Düşünsel gelişim

Çocuk, olayların sıralanarak yazıldığı kitaplarla gerçek anlamda okuma alışkanlığı kazanamaz. Çocuk ağzı kullanılarak yazılan kitaplarsa onda alay edilmiş etkisi uyandırır.

İnsanlık, son beş yüzyıldan, yani ortaçağın düşünceyi körelttiği dünyadan bu yana, yaratıcılığını özgürce ortaya koyacağı bilimsel, düşünsel, sanatsal bir çağ yaşıyor.

O dönemde bile değişimden yana olmayanlar dini ortaya sürerek köstekleyici görevlerinden vazgeçmemiştir.

Onların iktidara geldikleri dönemlerde nice çağdaş ruhlu bilgelerin, yenilikçi sanatçıların, gözünü aydınlığa açan gençlerin soylu kanlarının izi kalmıştır.

Son 50 yılda onun yerini tabancalar, tüfekler almış, Uğur Mumcu, Muammer Aksoy, Bahriye Uçok, Turan Dursun, Ahmet Taner Kışlalı, Ali Gaffar Okkan gibi, yurt sevgisi donanımlı aydınlar katledilmiştir.

GELECEK UMUDU

Çocuk, gelecek umududur. Yetişkinler, gelecekte onların kendileri gibi olacağını sanır. Oysa her dönem kendi insanını yaratır. O nedenle anneler, babalar ileride yaşam koşullarının değişeceğini varsayarak yeni kuşakların kendilerinin modeli olacağını beklememeli.

Öyle olsaydı dünyada değişim denen olgu gerçekleşmezdi.

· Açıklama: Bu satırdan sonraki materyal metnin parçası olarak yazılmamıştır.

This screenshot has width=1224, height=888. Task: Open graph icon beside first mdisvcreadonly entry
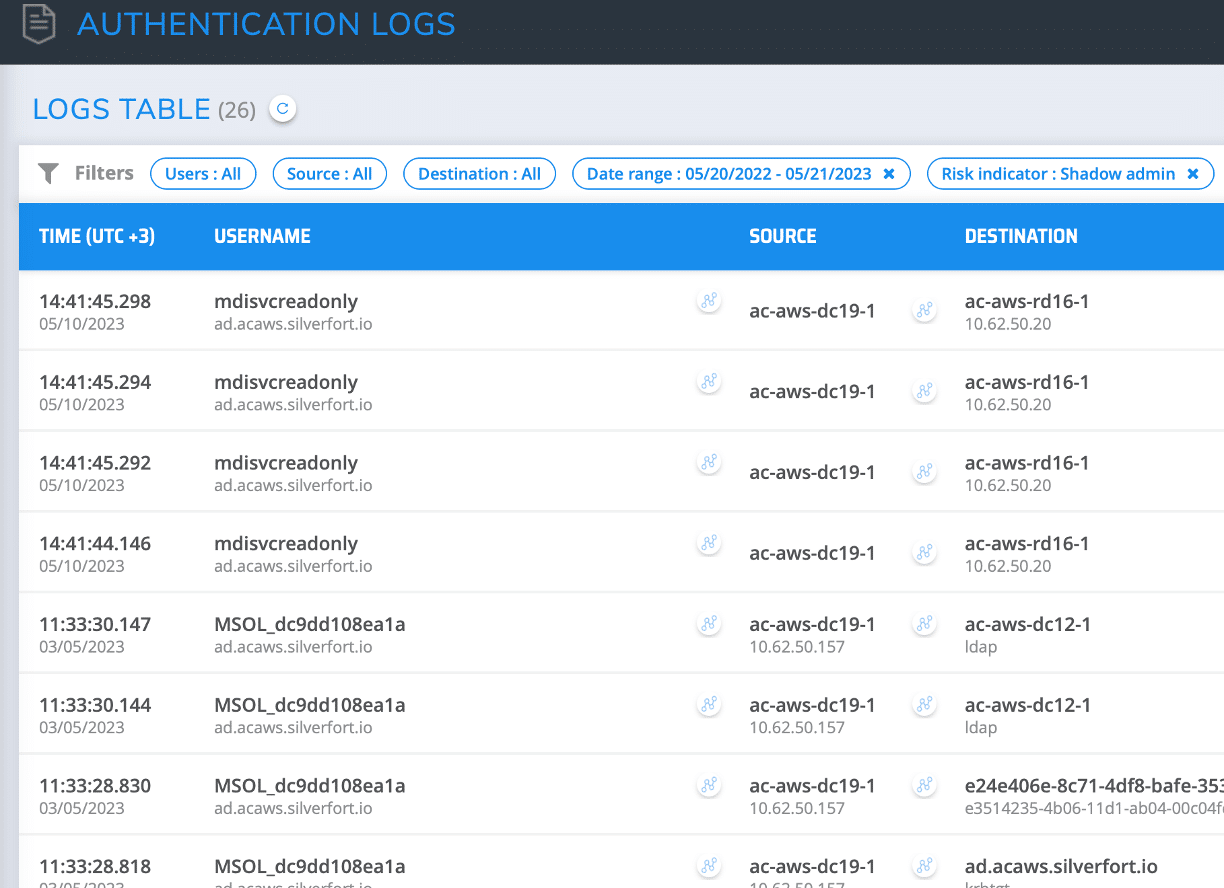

Geleceğin umudu gençler, kendilerini insan aldatıcılarının, meydan politikacılarının, anadan babadan para sızdıramayınca onları yokluğa gönderen katillerin, sevgililerini boş laflarla aldatıp koynuna girdikten sonra canından eden canavar ruhluların kötülüklerinden uzak dursun.

GÜNÜMÜZÜN ÇOCUKLARI

Günümüzün çocuğu, dünün çocuğu değil, TV'lerle, cep telefonlarıyla, dijital araçlarla büyüklerle aynı ruhu yaşıyorlar. Oysa onların da kendilerine özgü dünyası var. Her olaydan ders almasını bilmeliler, genel havaya kapılıp köşeye çekileceklerine büyüklerle dayanışma içinde olmalılar.

KİTAP DÜNYASI

Yalnızca olayların büyüsüne kapılarak kitap okumak ancak merak duygusunu kamçılar ama okuma alışkanlığı kazandırmaz. Kitap şiir, roman, öykü, deneme gibi biçimce, içerikçe de çekici olmalı.